FROMIn Defense of Monogamy” by George Gilder (Commentary, 1974):

The sexual liberals purport to be the “open,” the “creative,” the “genitally liberated” facing the “repressives,” the “paranoids,” the “anal compulsives.” The liberals are against power games and for the sharing of love. They are for “universal kinship,” in Alex Comfort’s phrase, and equality.

Why then is there such a disparity between this hopeful vision and the reality of the single “liberated” life? The reason is that the removal of restrictions on sexual activity does not bring equality and community. It brings ever more vicious sexual competition. The women become “easier” for the powerful to get—but harder for others to keep. Divorces become “easier”—but remarriage is extremely difficult for abandoned older women. Marriages become more “open”—open not only for the partners to get out but also for the powerful to get in.

Monogamy is central to any democratic social contract, designed to prevent a breakdown of society into “war of every man against every other man.” In order to preserve order, a man may relinquish liberty, prosperity, and power to the state. But if he has to give up his wife to his boss, he is no longer a man. A society of open sexual competition, in which the rich and powerful—or even the sexually attractive—can command large numbers of women is a society with the most intolerable hierarchy of all. In any polygamous society some men have no wives at all; denied women and children, they are in effect deprived of the very substance of life.

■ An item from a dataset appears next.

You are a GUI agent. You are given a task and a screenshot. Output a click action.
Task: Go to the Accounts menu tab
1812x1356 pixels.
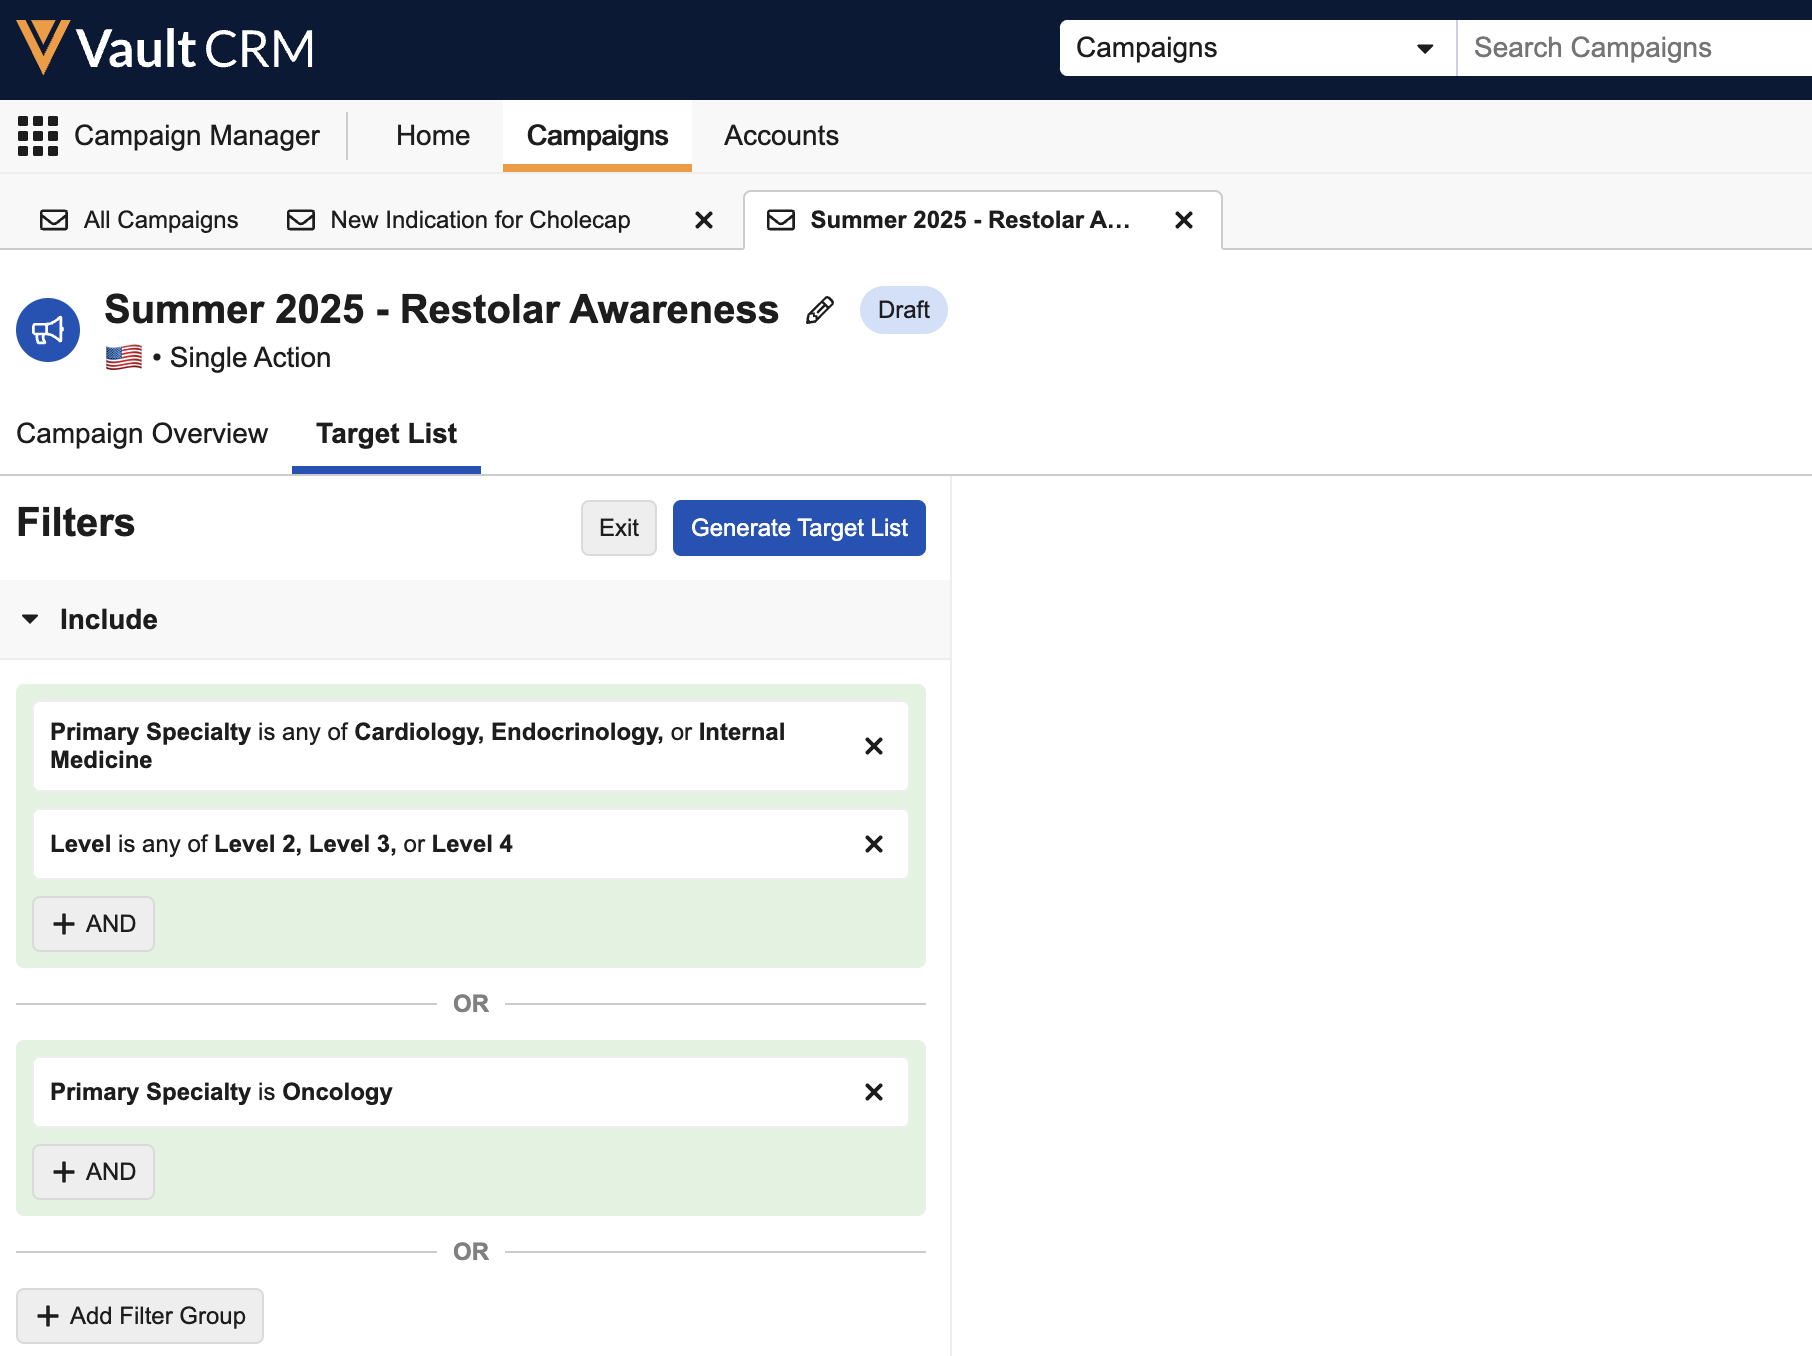(781, 136)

Monogamy is egalitarianism in the realm of love. It is a mode of rationing. It means—to put it crudely—one to a customer. Competition is intense enough even so, because of the sexual inequality of human beings. But under a regime of monogamy there are limits. One may covet one’s neighbor’s wife, one may harbor fantasies of teeny boppers, but one generally leaves it at that. One does not leave one’s own wife when she grows older, to take a woman who would otherwise go to a younger man. Thus a balance is maintained and each generation gets its only true sexual rights: the right to a wife or husband and the right to participate in the future of the race through children.

It is not a ruthlessly strict system. Many divorces occurring among the young are relatively harmless. There is a place in the system for some philandering. But the essential rules are necessary to a just and democratic society. A breakdown in the sexual order will bring social ills and injustices far more grievous than the usual inequalities of money and power.